Networked Society City Index: Stockholm ranks highest, Rome is in the 21st place

SOURCE: – 10 november 2014

Ericsson published the Networked Society City Index, developed in collaboration with the group Sweco, the index that ranks 40 cities and measures their ICT maturity in terms of leverage from ICT investments in economic, social and environmental development.

The top five cities are the same as in 2013, Stockholm ranks highest followed by London, but Paris has edged past Singapore. There are 9 new cities, and among them Rome that is in the 21st place, together with other cities such as: Berlin, Barcelona, Athens, Warsaw, Muscat, Abu Dhabi and Dubai.

As the rate of change accelerates around the world, the economic and political importance of cities is growing quickly. Today, the majority of the world’s people live in cities, and it is becoming increasingly obvious that cities hold a major key to solving the social, environmental and economic challenges that they face.

Interestingly, cities with a low ICT maturity rating seem to be maturing more quickly than high-performing cities, indicating a catchup effect. Many cities also have the opportunity to leapfrog others by avoiding expensive and increasingly obsolete physical infrastructure and instead moving straight to innovative applications using advanced mobile technology.

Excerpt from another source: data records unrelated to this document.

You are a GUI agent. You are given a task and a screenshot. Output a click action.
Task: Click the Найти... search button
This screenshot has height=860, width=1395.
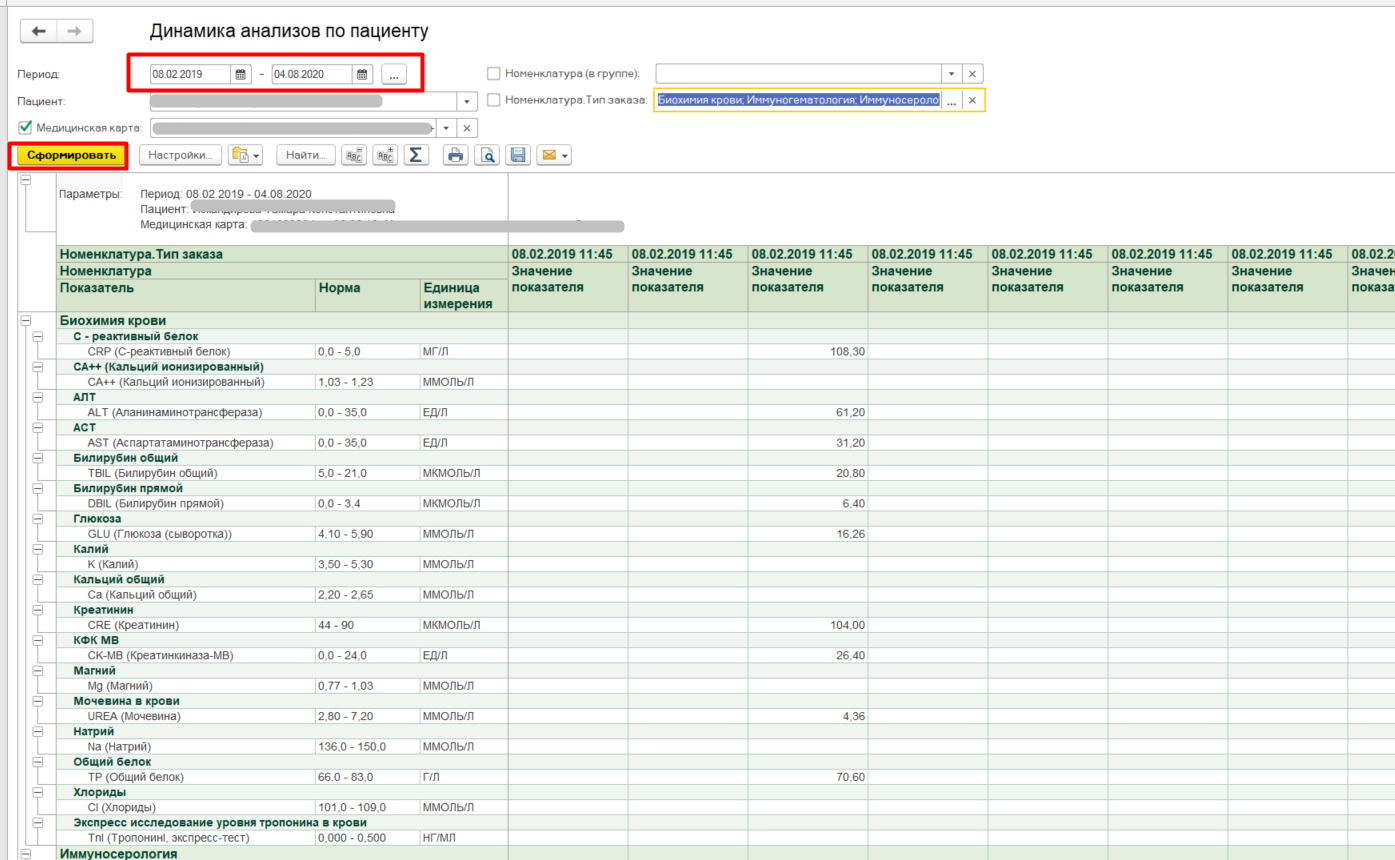[x=305, y=155]
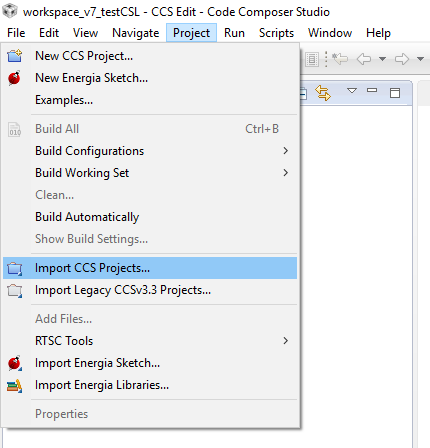The height and width of the screenshot is (448, 430).
Task: Click the Link with Editor arrows icon
Action: tap(323, 93)
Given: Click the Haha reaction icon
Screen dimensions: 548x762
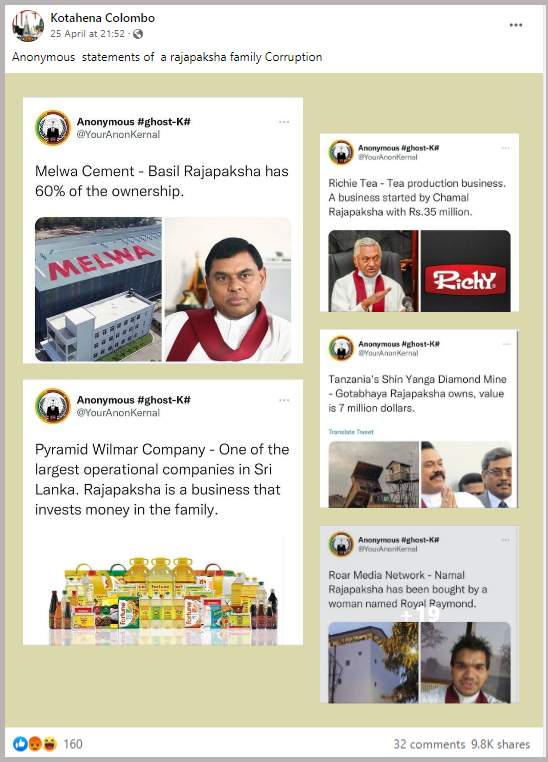Looking at the screenshot, I should click(50, 744).
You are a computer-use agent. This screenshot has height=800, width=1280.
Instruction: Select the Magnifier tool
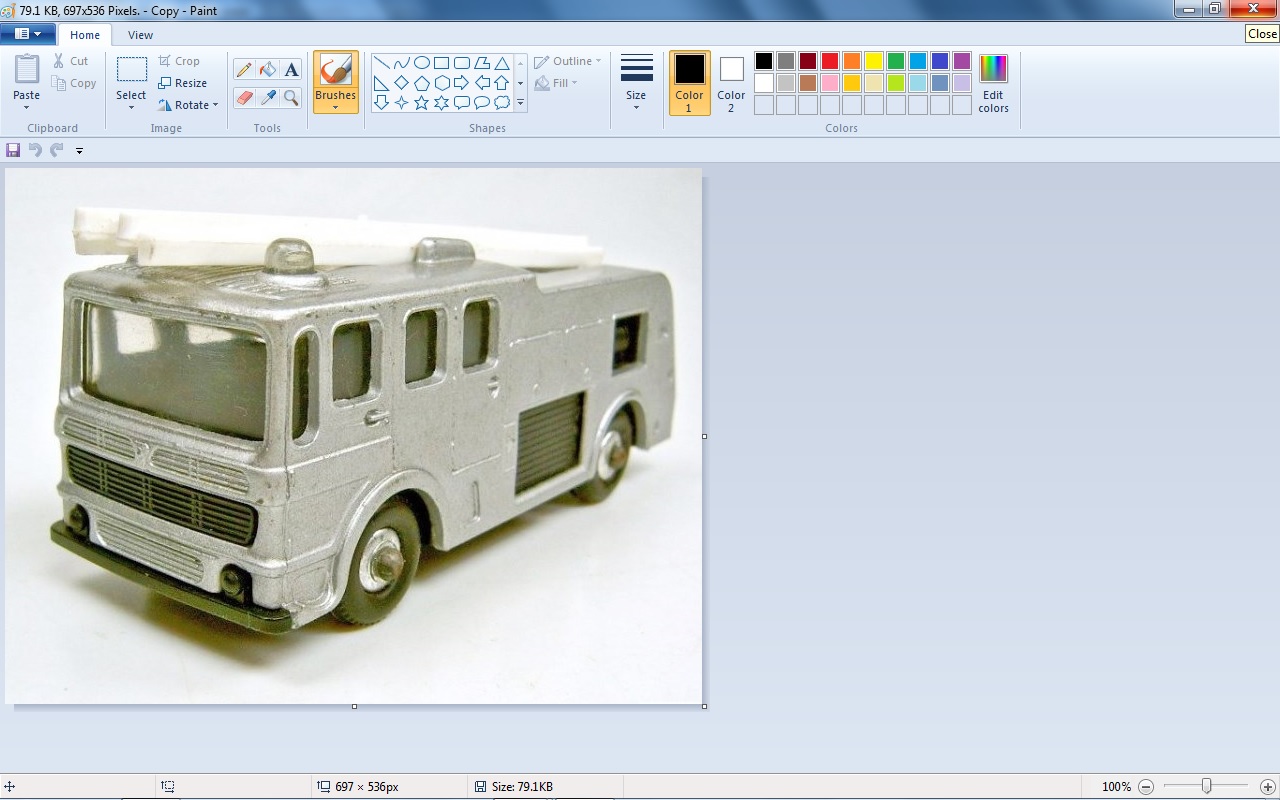291,97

Patrik Regårdh, Head of Ericsson’s Networked Society Lab, adds: “Cities will be the major arena in which ICT can bring solutions for economic, social, and sustainable growth. As a leader in ICT development, solutions and implementation, Ericsson is playing a major role in realizing the Networked Society and paving the way for more efficient, effective cities”.

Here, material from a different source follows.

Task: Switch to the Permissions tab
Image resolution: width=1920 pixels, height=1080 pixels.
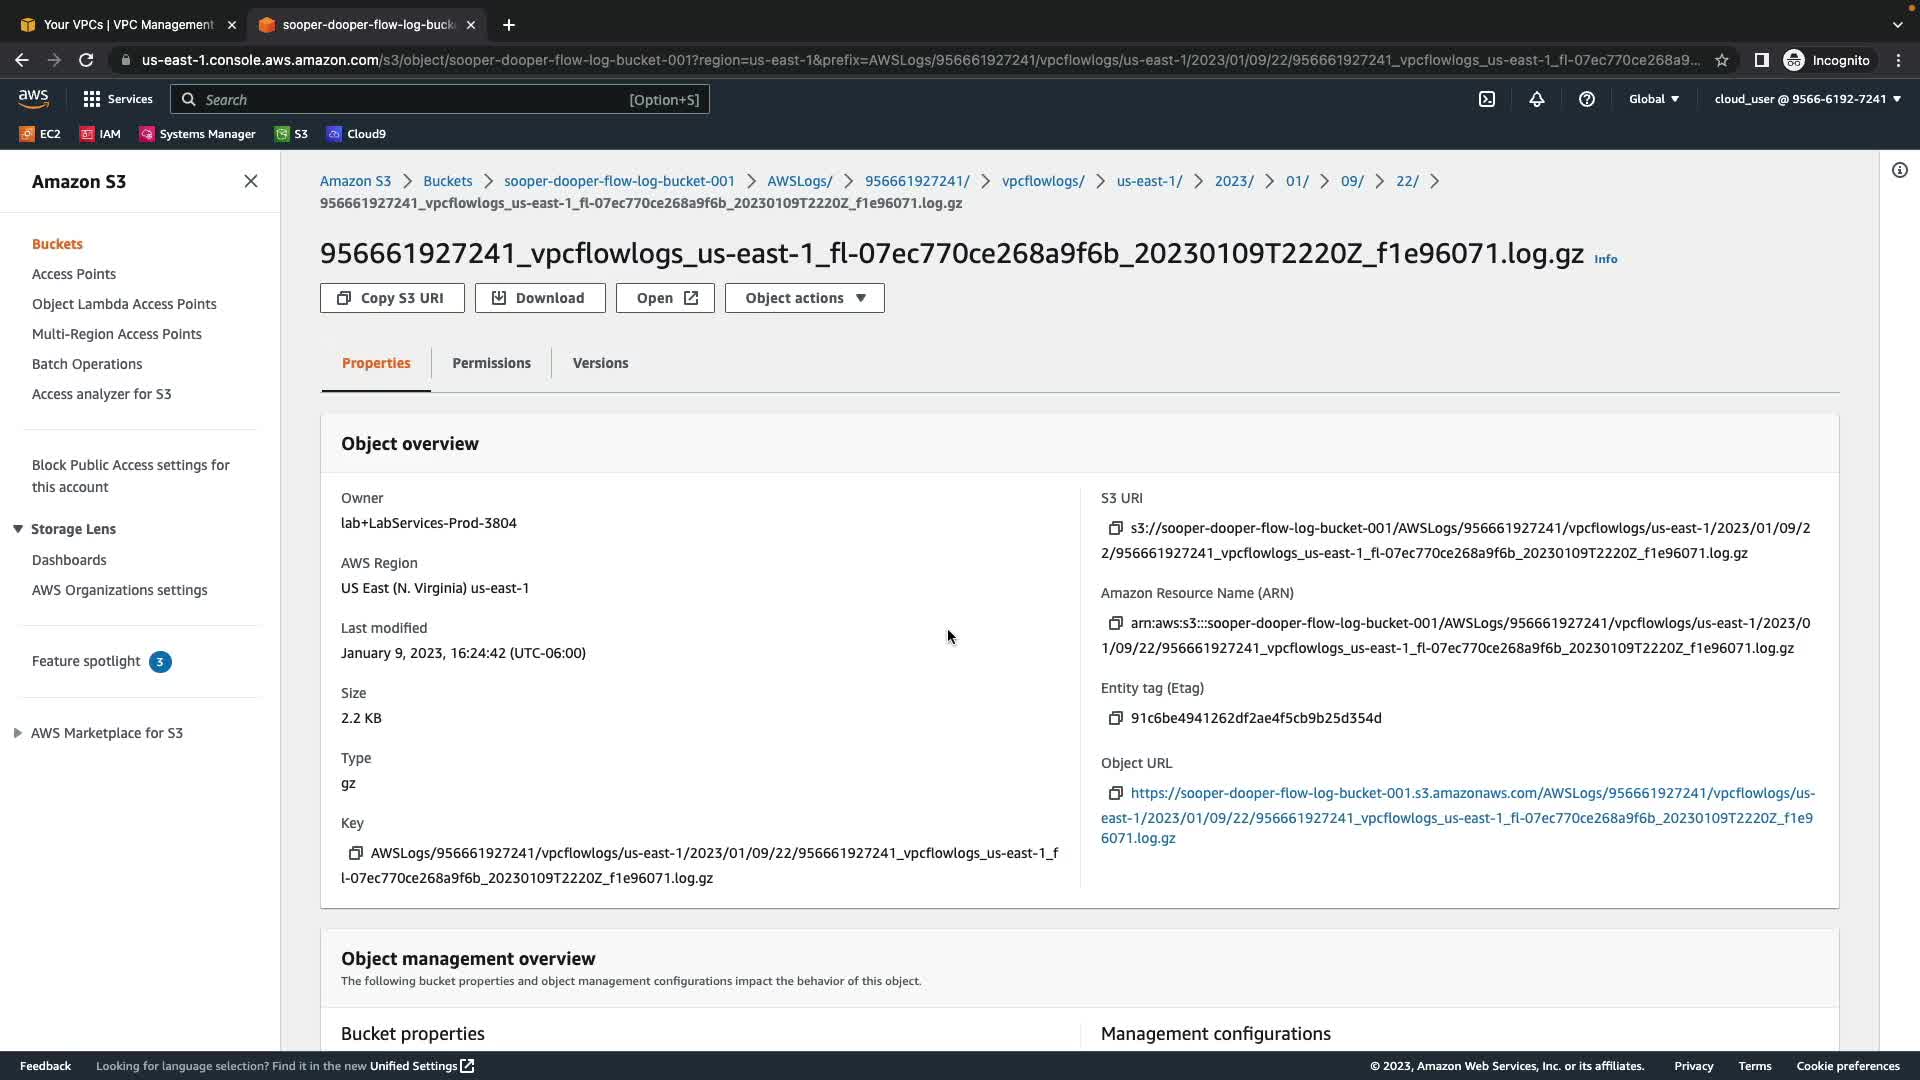Action: [x=491, y=363]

The report includes three predictions about the urban future:

• People rather than institutions will drive urban progress to a larger extent;
• GDP will be redefined by moving toward a more collaborative and sharing economy: ICT solutions will provide opportunities to create more value from fewer resources, therefore necessitating an adjustment of GDP to mirror the values important for a sustainable society
• The power of collaboration will be essential in cities, organizations and governance.

ICT represents a new way to organize society and change the way people and organizations behave. Innovation in technology and markets, new way of sharing information and communicate and people behavioral changes are at the base of ICT future scenarios, where cities will be crucial to face global challenges such as climate changes, environment, social inclusion and new economic competition.

Monika Byléhn, Networked Society Evangelist explains: “Today, we are seeing so many new opportunities which are more or less provided by ICT. The way that cities are lead is increasingly built on ICT to provide efficiency and innovation, in basically all areas of a city, from health care to transport to utilities.”

To prepare the Networked Society City Index each year Ericsson review the leading research literatureand case studies exploring the connection between ICT and sustainable urban development. Thisyear, Ericsson noted a clear shift in research emphasis, away from proving the case for ICT benefits to a focus on how city governments can maximize those benefits. As ICT is accepted as a natural springboard for growth and development, the 2014 City Index followed that same focus.